- [Brano fornito]
Gli ulteriori riscontri di polizia giudiziaria compiuti della Guardia di Finanza hanno permesso di accertare, in tutti i casi esaminati, la fittizietà dell’impresa e dei sottostanti dichiarati rapporti di lavoro. In effetti, è stato accertato un modus operandi caratterizzante queste condotte criminali, che vede l’attivo apporto di consulenti fiscali e/o del lavoro che provvedono a creare degli schermi societari, solo cartolari, da sfruttare quali veicoli giuridici poi per ottenere indebitamente i sussidi pubblici.

A fattor comune, infatti, è stata rilevata l’inesistenza di sedi operative, la mancanza di qualsivoglia contabilità e l’insussistenza delle attività dichiarate: praticamente le società che risultavano datori di lavoro erano in realtà scatole vuote appositamente create al solo scopo di assumere (ovviamente solo sulla carta, senza pagare alcuna contribuzione) una serie, spesso numerosa, di asseriti lavoratori, che poi venivano formalmente licenziati.

- [Il problema] Riporta parola per parola la parte del brano sulle società fittizie che si apre con le parole "Gli ulteriori riscontri" e si chiude con "i sussidi pubblici.".

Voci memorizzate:
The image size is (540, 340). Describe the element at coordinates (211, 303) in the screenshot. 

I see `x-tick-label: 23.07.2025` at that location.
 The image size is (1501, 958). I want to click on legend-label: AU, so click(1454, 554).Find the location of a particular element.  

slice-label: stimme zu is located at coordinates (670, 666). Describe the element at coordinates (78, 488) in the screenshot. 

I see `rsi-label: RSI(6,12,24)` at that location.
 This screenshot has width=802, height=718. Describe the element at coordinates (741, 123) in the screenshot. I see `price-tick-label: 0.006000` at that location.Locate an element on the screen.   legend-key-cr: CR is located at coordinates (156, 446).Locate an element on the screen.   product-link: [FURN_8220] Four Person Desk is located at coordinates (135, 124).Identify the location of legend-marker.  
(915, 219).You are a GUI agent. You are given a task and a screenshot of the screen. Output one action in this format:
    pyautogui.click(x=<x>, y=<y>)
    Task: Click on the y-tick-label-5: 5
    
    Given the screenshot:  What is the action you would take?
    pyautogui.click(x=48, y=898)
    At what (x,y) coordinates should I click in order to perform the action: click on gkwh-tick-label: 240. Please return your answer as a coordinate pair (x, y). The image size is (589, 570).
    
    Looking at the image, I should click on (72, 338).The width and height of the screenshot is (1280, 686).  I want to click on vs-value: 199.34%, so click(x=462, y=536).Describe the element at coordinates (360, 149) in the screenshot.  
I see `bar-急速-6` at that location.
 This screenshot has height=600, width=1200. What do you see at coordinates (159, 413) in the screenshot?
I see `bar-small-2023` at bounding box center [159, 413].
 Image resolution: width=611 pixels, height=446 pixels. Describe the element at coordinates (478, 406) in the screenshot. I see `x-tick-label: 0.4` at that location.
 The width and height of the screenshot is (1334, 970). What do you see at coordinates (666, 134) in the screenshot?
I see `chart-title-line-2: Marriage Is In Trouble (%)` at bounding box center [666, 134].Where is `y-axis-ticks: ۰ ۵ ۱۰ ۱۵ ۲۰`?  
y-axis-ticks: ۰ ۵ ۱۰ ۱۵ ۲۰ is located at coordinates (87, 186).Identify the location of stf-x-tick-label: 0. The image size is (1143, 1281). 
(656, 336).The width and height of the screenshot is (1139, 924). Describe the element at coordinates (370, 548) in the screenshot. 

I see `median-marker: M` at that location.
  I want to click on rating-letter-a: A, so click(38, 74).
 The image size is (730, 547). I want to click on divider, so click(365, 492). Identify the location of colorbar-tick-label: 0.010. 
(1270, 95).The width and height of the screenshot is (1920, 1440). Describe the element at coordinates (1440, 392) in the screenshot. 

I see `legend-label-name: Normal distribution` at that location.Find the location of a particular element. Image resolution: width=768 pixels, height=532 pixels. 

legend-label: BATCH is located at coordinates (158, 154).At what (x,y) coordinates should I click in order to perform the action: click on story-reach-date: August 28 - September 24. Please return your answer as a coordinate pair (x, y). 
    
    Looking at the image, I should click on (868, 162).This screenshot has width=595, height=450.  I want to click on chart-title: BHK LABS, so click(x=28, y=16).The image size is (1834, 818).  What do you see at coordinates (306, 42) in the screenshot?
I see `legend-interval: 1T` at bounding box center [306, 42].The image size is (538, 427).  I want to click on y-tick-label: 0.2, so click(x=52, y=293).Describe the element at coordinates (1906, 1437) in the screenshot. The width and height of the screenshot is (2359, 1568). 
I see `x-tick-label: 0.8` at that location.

- [Soluzione esercizio]
Gli ulteriori riscontri di polizia giudiziaria compiuti della Guardia di Finanza hanno permesso di accertare, in tutti i casi esaminati, la fittizietà dell’impresa e dei sottostanti dichiarati rapporti di lavoro. In effetti, è stato accertato un modus operandi caratterizzante queste condotte criminali, che vede l’attivo apporto di consulenti fiscali e/o del lavoro che provvedono a creare degli schermi societari, solo cartolari, da sfruttare quali veicoli giuridici poi per ottenere indebitamente i sussidi pubblici.